===== Data shown =====
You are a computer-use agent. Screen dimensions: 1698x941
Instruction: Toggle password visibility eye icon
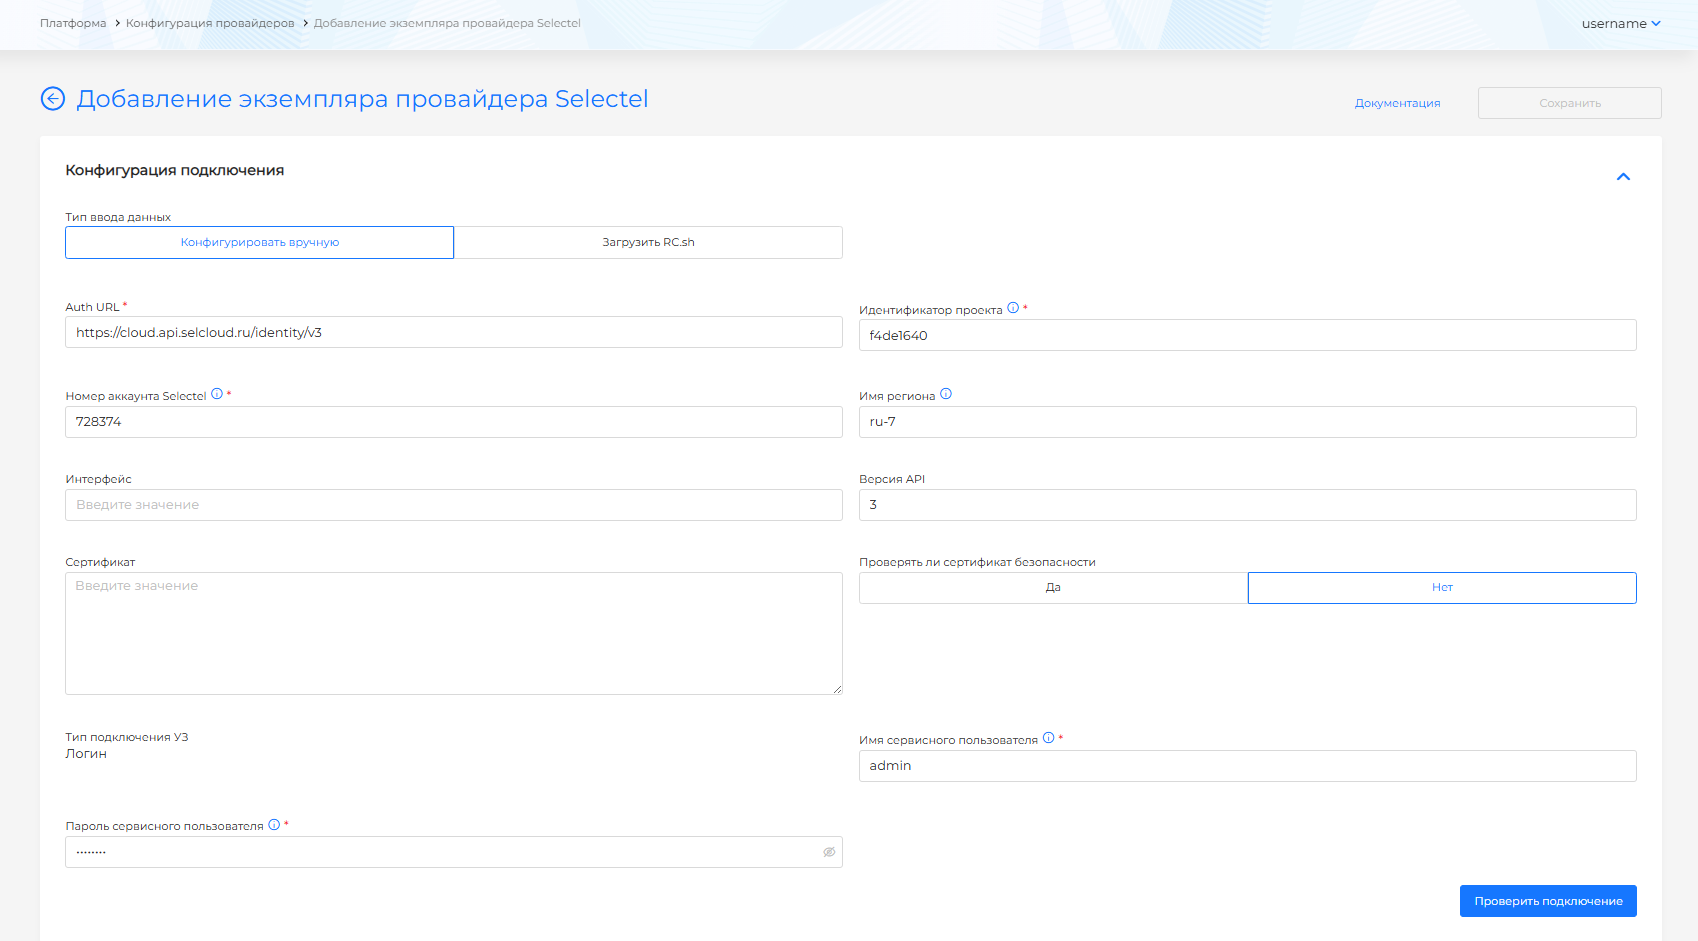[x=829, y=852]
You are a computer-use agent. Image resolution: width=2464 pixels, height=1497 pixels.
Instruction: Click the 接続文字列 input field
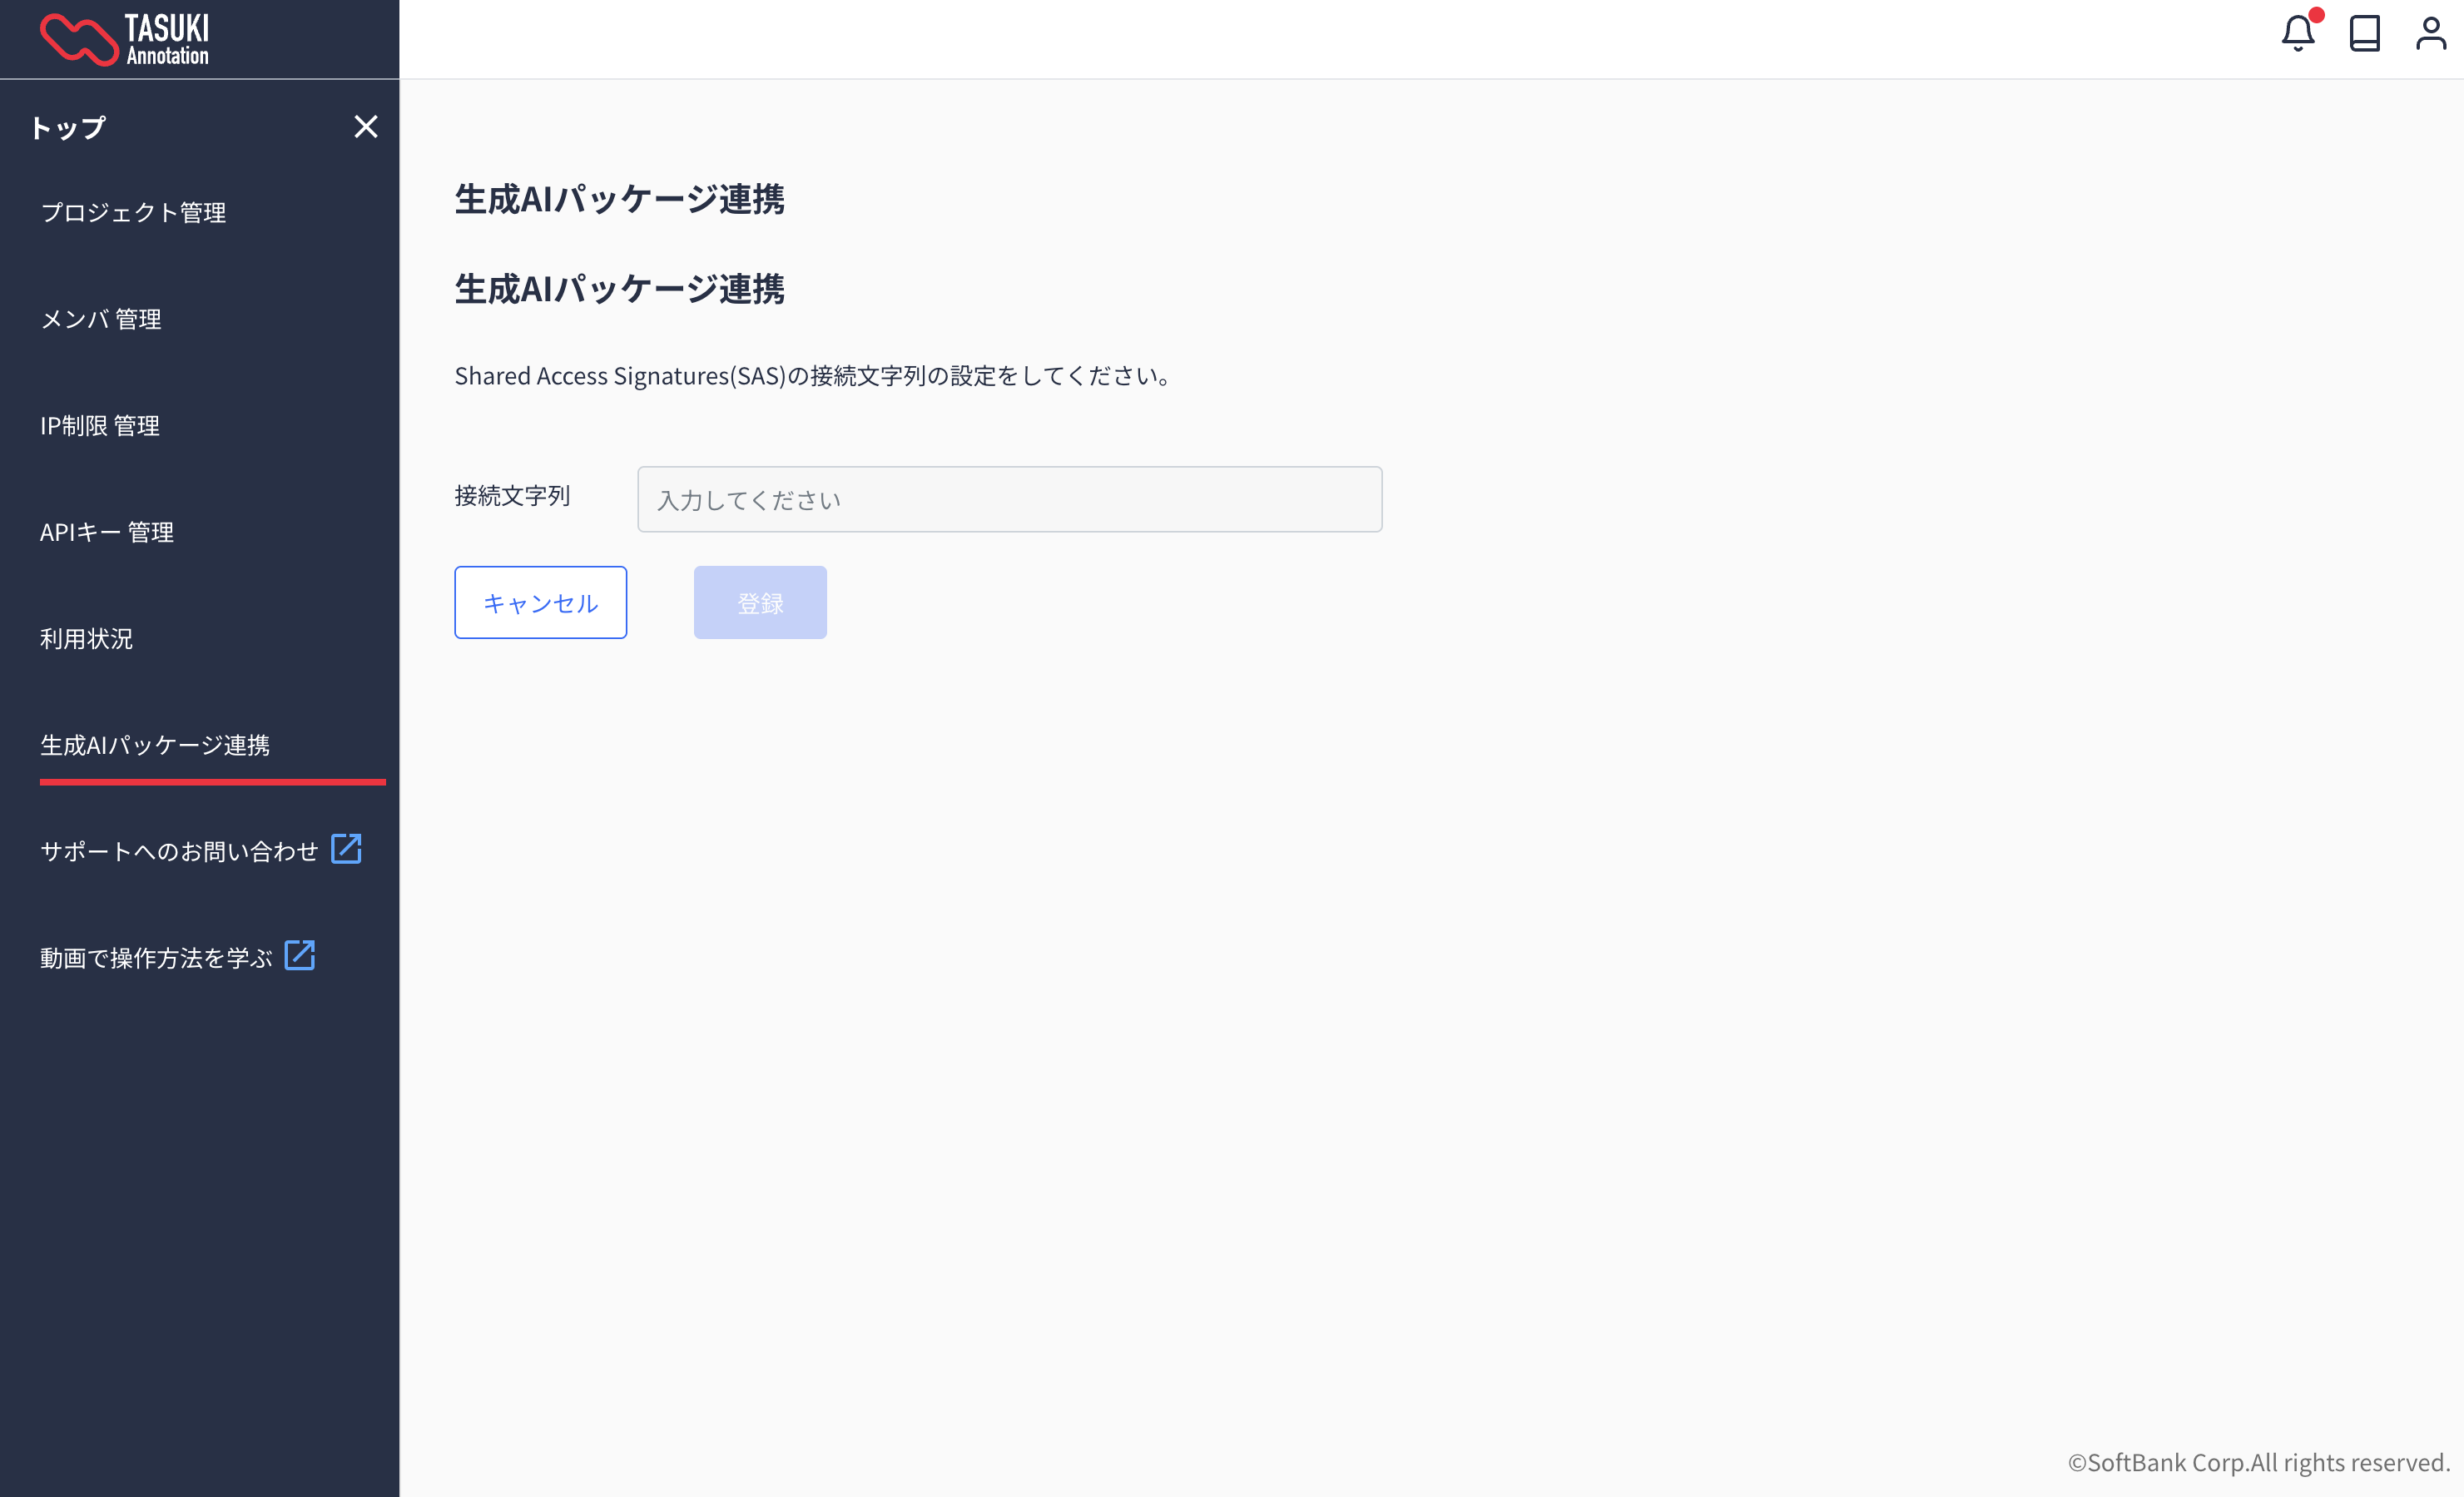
=====
### Short exercise
Output all the lines of the entries above as a JSON list of strings, one string per line, with blank lines omitted. Leave the pictures out of the answer.

### Response to the task
[
  "You are a computer-use agent. Screen dimensions: 1698x941",
  "Instruction: Toggle password visibility eye icon",
  "[x=829, y=852]",
  "You are a computer-use agent. Image resolution: width=2464 pixels, height=1497 pixels.",
  "Instruction: Click the 接続文字列 input field"
]